• _Zu lesender Auszug_
◆ ◆ ◆
Einsatzbericht 1 – 2025 (8.3.–29.3.2025)
Mokwele, 30 Jahre, aus Kamerun,
und
Nazem, 23 Jahre, aus dem Sudan.
Überschattet wird unser Einsatz von dem Tod zweier Menschen. Sie ertranken während unseres zweiten Rettungseinsatzes in der Nacht vom 15. auf den 16. März 2025 in der libyschen Such- und Rettungszone (SAR).
In dieser Nacht trafen wir gegen Mitternacht in der Nähe einer libyschen Ölplattform auf ein überfülltes grünes Schlauchboot, das bereits komplett mit Wasser gefüllt war. Wir hatten von dem Boot durch einen Mayday Relay – der Weiterleitung eines Hilferufs – eines Frontex -Flugzeugs erfahren. Aufgrund starken Windes und hohen Wellengangs haben wir entschieden, von der NADIR aus Rettungswesten zu übergeben und die Menschen längsseits direkt an Bord zu holen. Die Personen auf dem Schlauchboot waren sehr verängstigt und drängten sich zu den Schwimmwesten. Dabei fielen aufgrund des starken Wellengangs und des völlig überfüllten Bootes Menschen, die auf den Außenschläuchen saßen, ins Wasser. Einige im Wasser schwimmende Personen wurden durch den starken Wind sehr schnell von der NADIR weggetrieben, so dass wir uns beeilen mussten, sie in der dunklen stürmischen Nacht zu finden. Und obwohl wir sofort unsere Centifloats, lange aufgeblasene Luftschläuche, sowie Rettungsringe über Bord warfen und das Beiboot zu Wasser ließen, war es uns nicht möglich, alle Personen zu retten. Wir trauern um Nazem und Mokwele, die unsere Hilfe nicht erreichen konnte.
Sieben Personen konnten wir direkt auf die NADIR bzw. mit Hilfe unseres Tenders evakuieren – unter ihnen Noori, ein fünfjähriger Junge, fünf Frauen sowie einige unbegleitete Minderjährige. Als die 67 Menschen an Bord der NADIR waren, traten wir unsere 20-stündige Rückfahrt nach Lampedusa an – gegen Welle und Wind. Ungefähr jede zweite Welle flutete das Vorschiff der NADIR – den Bereich, in dem gewöhnlich der Großteil unserer Gäste untergebracht wird. So viele Personen, wie möglich, haben deshalb während der Überfahrt im Achter- und Unterdeck der NADIR Schutz gefunden – insgesamt 23 Personen, darunter die Frauen und das Kind. Lediglich acht Personen mussten wegen Platzmangels im vorderen, aber geschützteren Bereich zwischen dem Mast und dem Deckshaus verbleiben.
◆ ◆ ◆
• _Bereitgestellte Daten_
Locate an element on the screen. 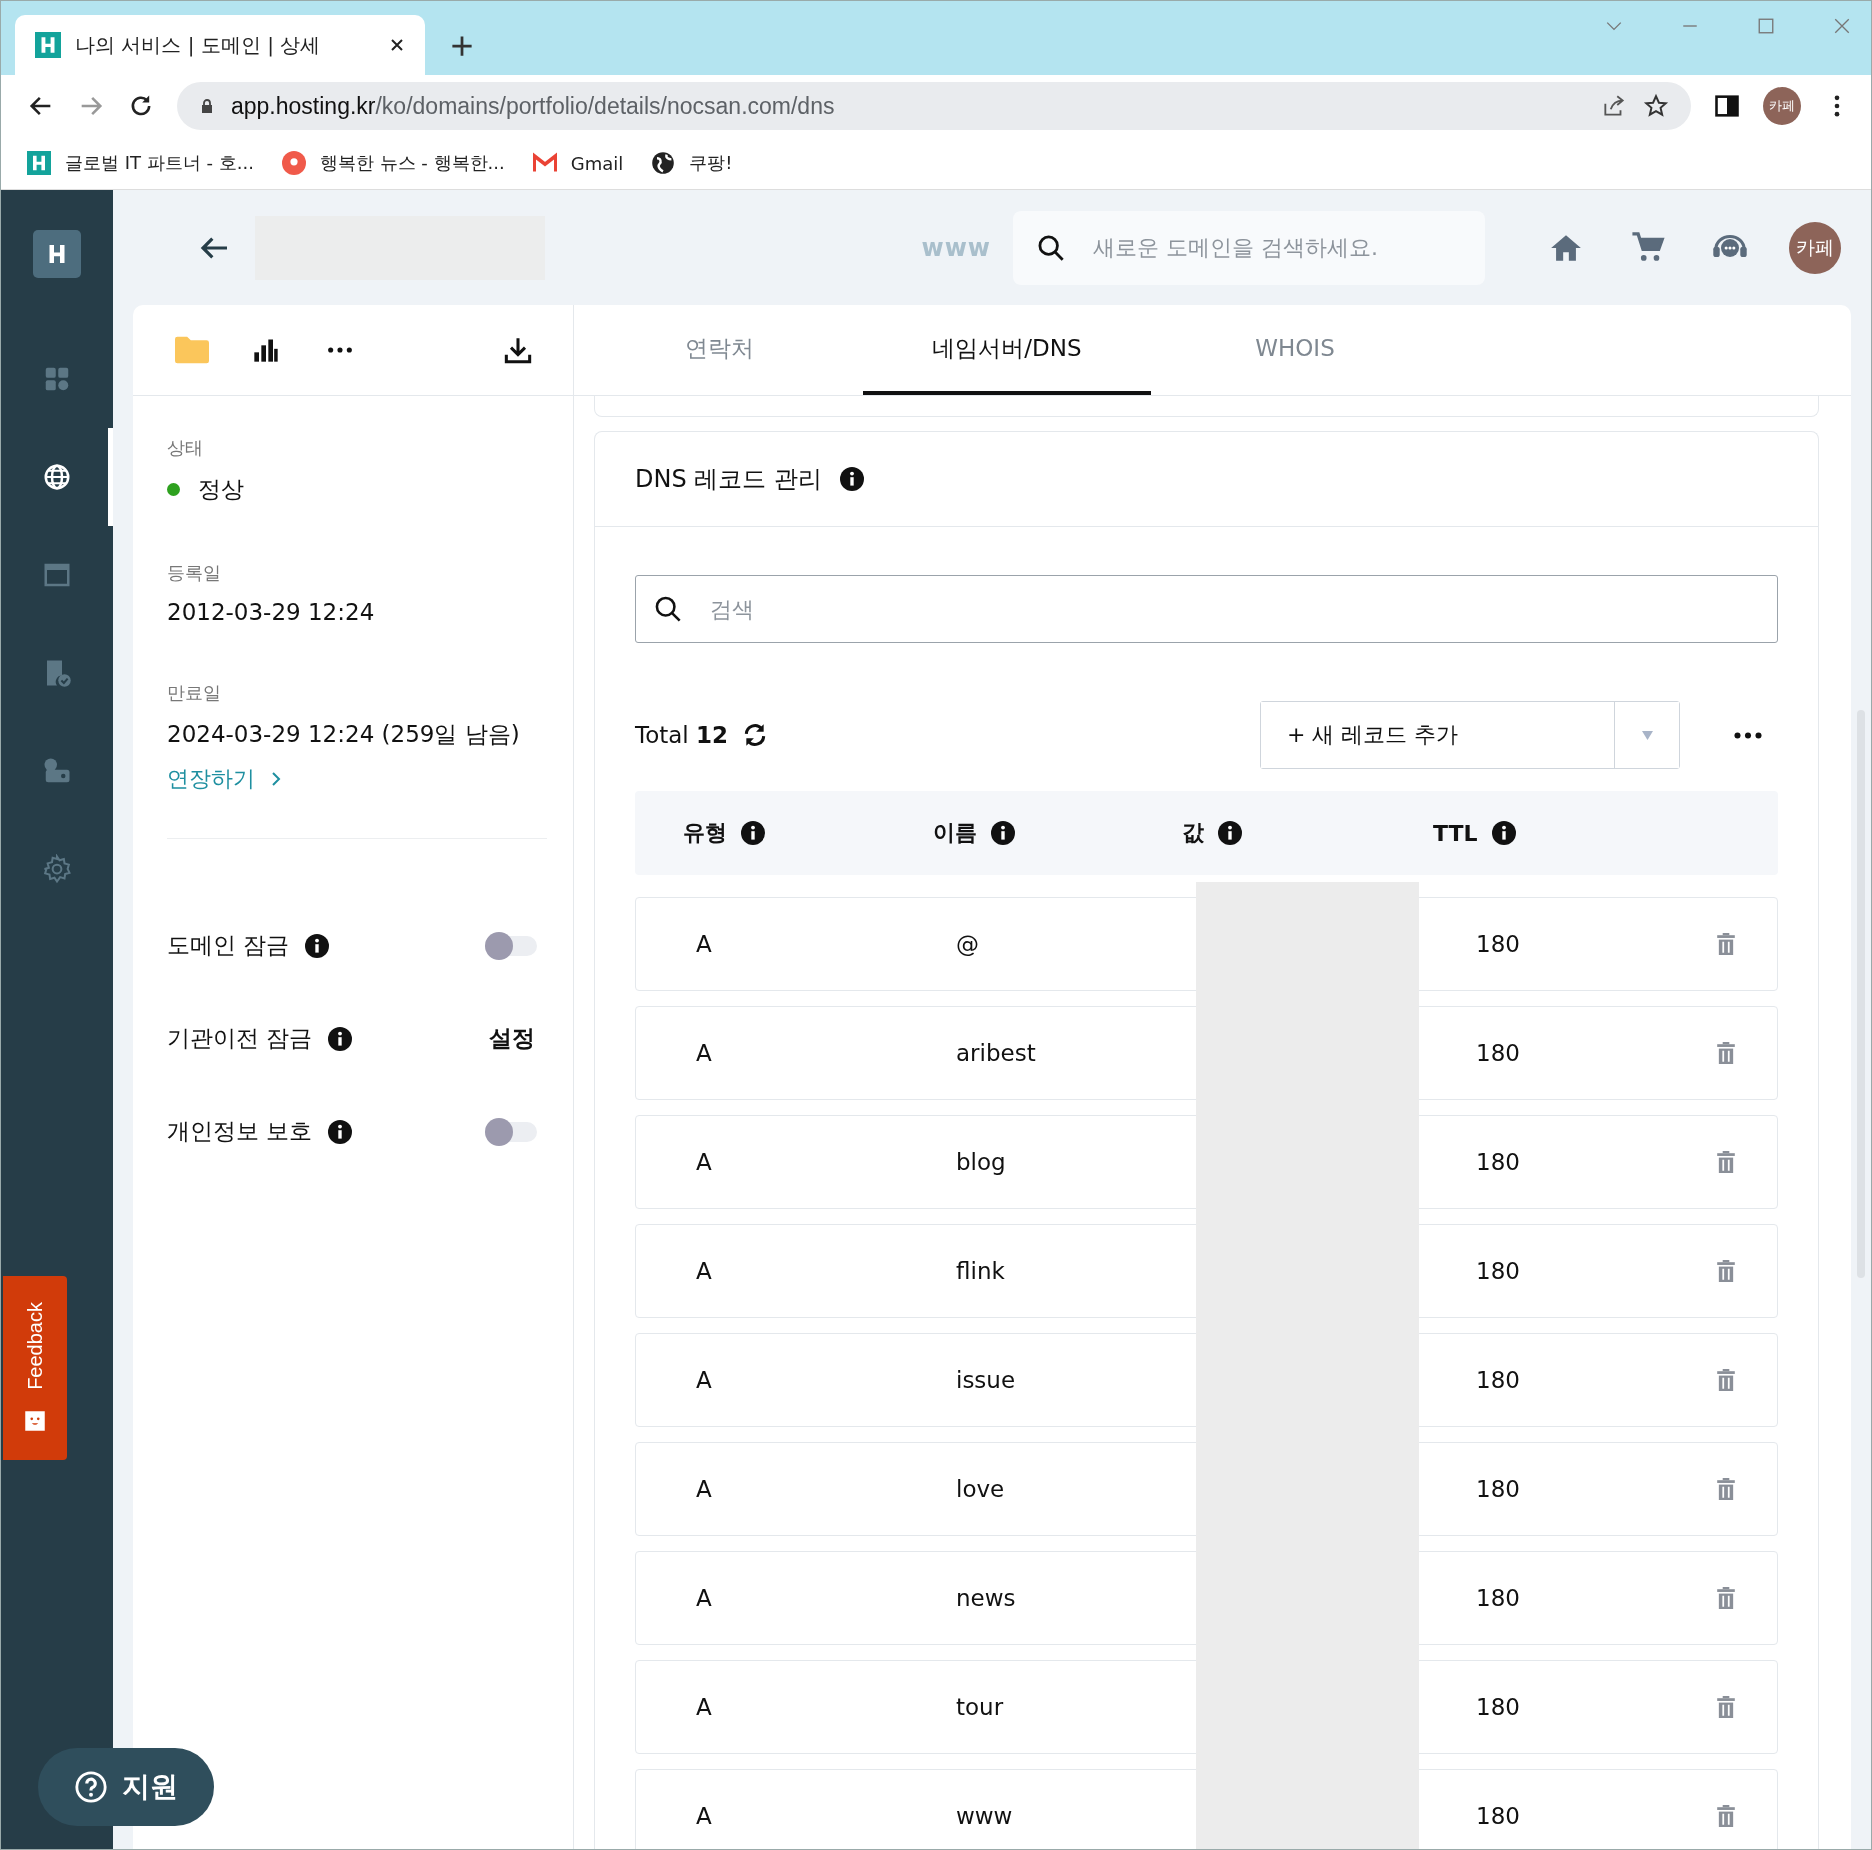 This screenshot has height=1850, width=1872. setting-label: 도메인 잠금 is located at coordinates (228, 946).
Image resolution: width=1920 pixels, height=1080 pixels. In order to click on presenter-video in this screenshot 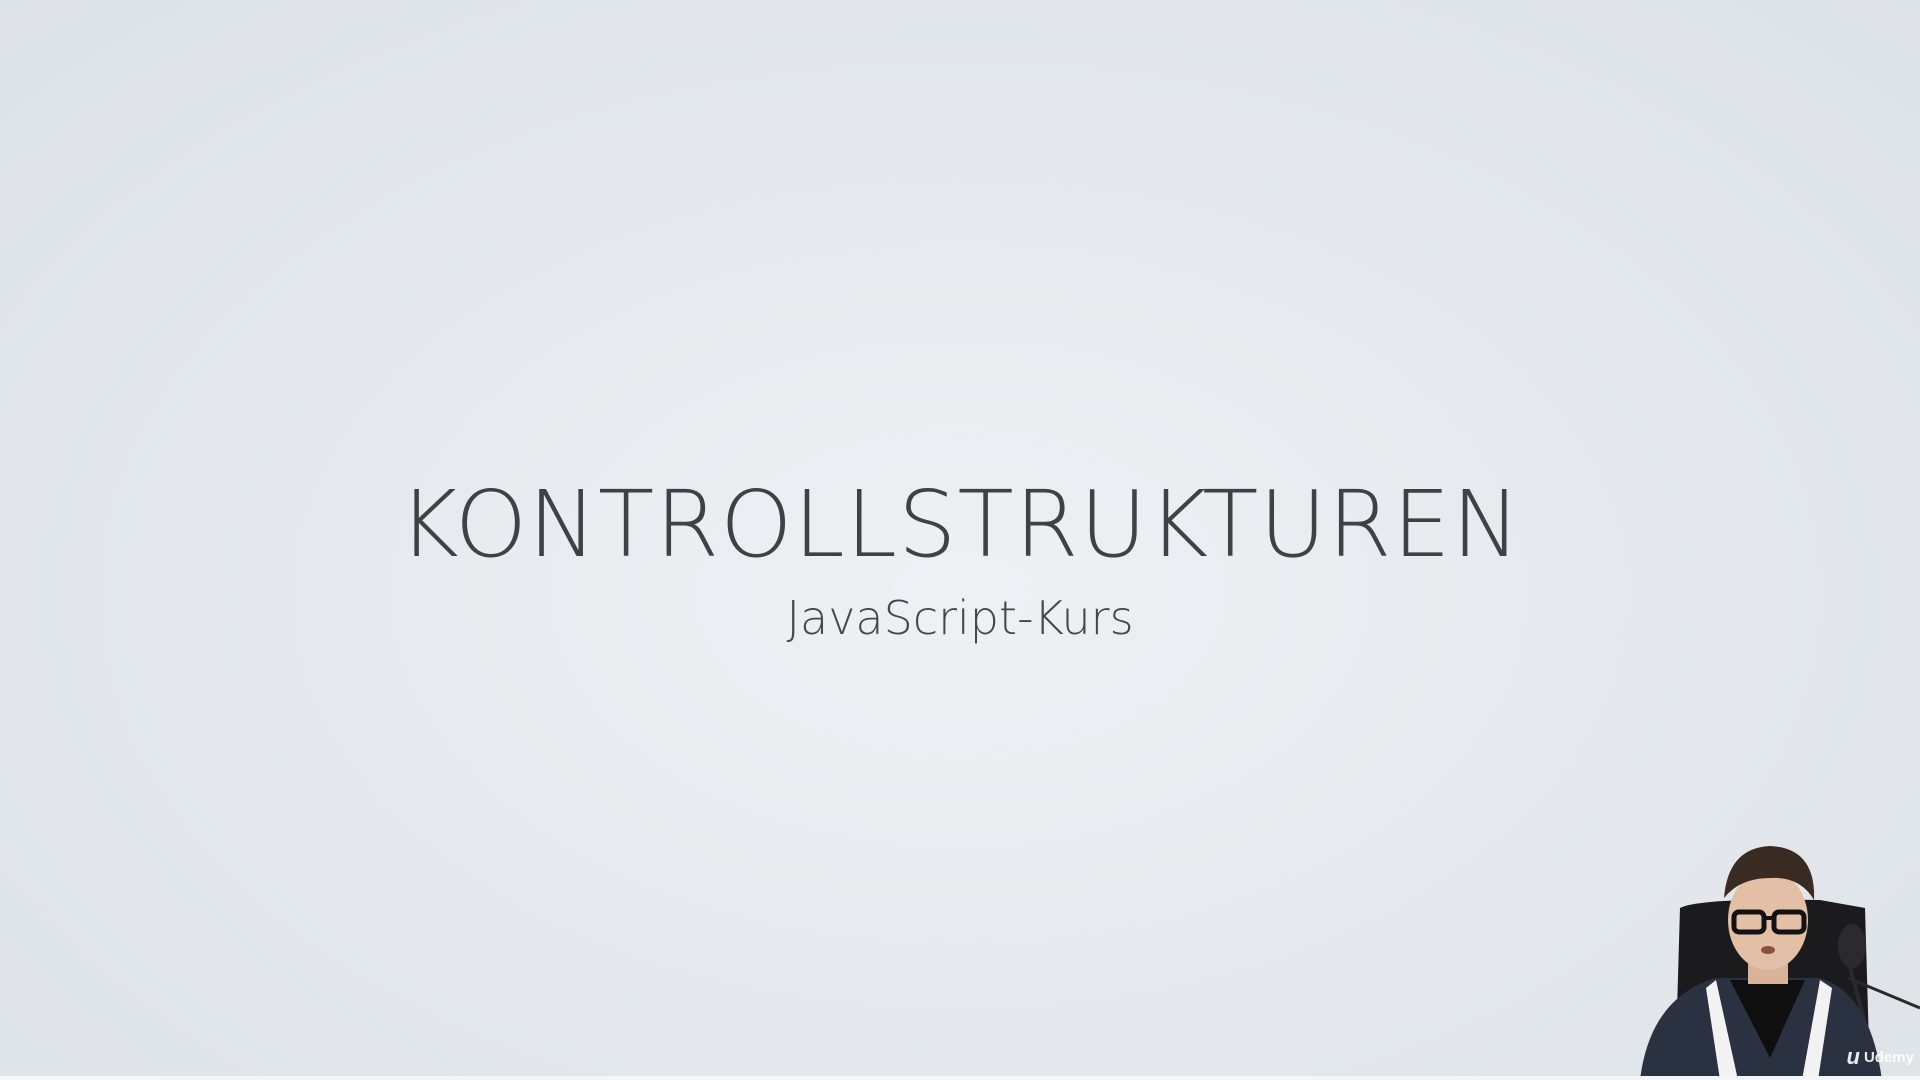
◆ ◆ ◆
• _Arbeitsauftrag 1_
Prüfen Sie, ob die folgenden Aussagen mit dem Einsatzbericht übereinstimmen, und belegen Sie jede Antwort (ja oder nein) mit dem entscheidenden Wortlaut: (a) Die Rückfahrt nach Lampedusa dauerte rund zehn Stunden. (b) Das Schlauchboot wurde in der Nähe einer libyschen Ölplattform angetroffen. (c) Die Frauen mussten während der Überfahrt im vorderen Bereich zwischen Mast und Deckshaus bleiben.
• _Arbeitsauftrag 2_
Schreiben Sie den Einsatzbericht im Anschluss an seinen letzten Satz fort.
Die Daten sind hierfür ohne Belang.

• _Endgültige Antwort 1_
(a) Nein: „traten wir unsere 20-stündige Rückfahrt nach Lampedusa an“
(b) Ja: „trafen wir gegen Mitternacht in der Nähe einer libyschen Ölplattform auf ein überfülltes grünes Schlauchboot“
(c) Nein: „insgesamt 23 Personen, darunter die Frauen und das Kind“

• _Endgültige Antwort 2_
Erst einen halben Tag später legte sich der Wind langsam und Stunden später auch die Wellen, so dass sich etwas Entspannung auf der NADIR ausbreitete – sowohl bei unseren Gästen als auch bei der Crew. Als es warm genug und die See wieder beruhigter war, konnten die Gäste aus der Kombüse an Deck und wir konnten für sie kochen. Nach dem gemeinsamen Mahl teilten wir wichtige Informationen mit ihnen bezüglich ihrer Ankunft in Lampedusa und Europa sowie nützliche Kontakte für ihren weiteren Weg. Gegen 21 Uhr am 16. März erreichten wir Lampedusa, wo unsere Gäste an Land gingen und die italienischen Behörden und das Rote Kreuz bereits auf sie warteten.
Dieser Einsatz zeigt, dass die Lage für die Schutzsuchenden immer prekärer wird. Der erste Einsatz der NADIR in diesem Jahr verdeutlicht einmal mehr, wie prekär die Situation von Flüchtenden auf dem Mittelmeer ist. Das Boot war offenbar trotz der zu erwarten widrigen Wetterlage in Libyen ab- und nur wenige Stunden später in ein Schlechtwettergebiet eingefahren. Das völlig überfüllte Schlauchboot war für diese Bedingungen nicht geeignet. Doch die Menschen, die in Libyen menschenverachtenden Umständen entfliehen , lassen sich in ihrer Verzweiflung nicht davon abhalten, das hohe Risiko einer Überfahrt einzugehen. Die Kosten für bessere Boote sind für Viele nicht aufzubringen. Unserer Einschätzung nach hätte diese Nacht keiner der Menschen auf der Flucht überlebt, wenn wir sie nicht gefunden hätten.
Solidarität auf dem Zentralen Mittelmeer
In drei weiteren Einsätzen haben wir gemeinsam mit der italienischen Küstenwache, der AURORA von SEA-WATCH sowie der HUMANITY 1 von SOS HUMANITY Menschen auf der Flucht unterstützt und dazu beigetragen, dass sie in Sicherheit gebracht werden konnten.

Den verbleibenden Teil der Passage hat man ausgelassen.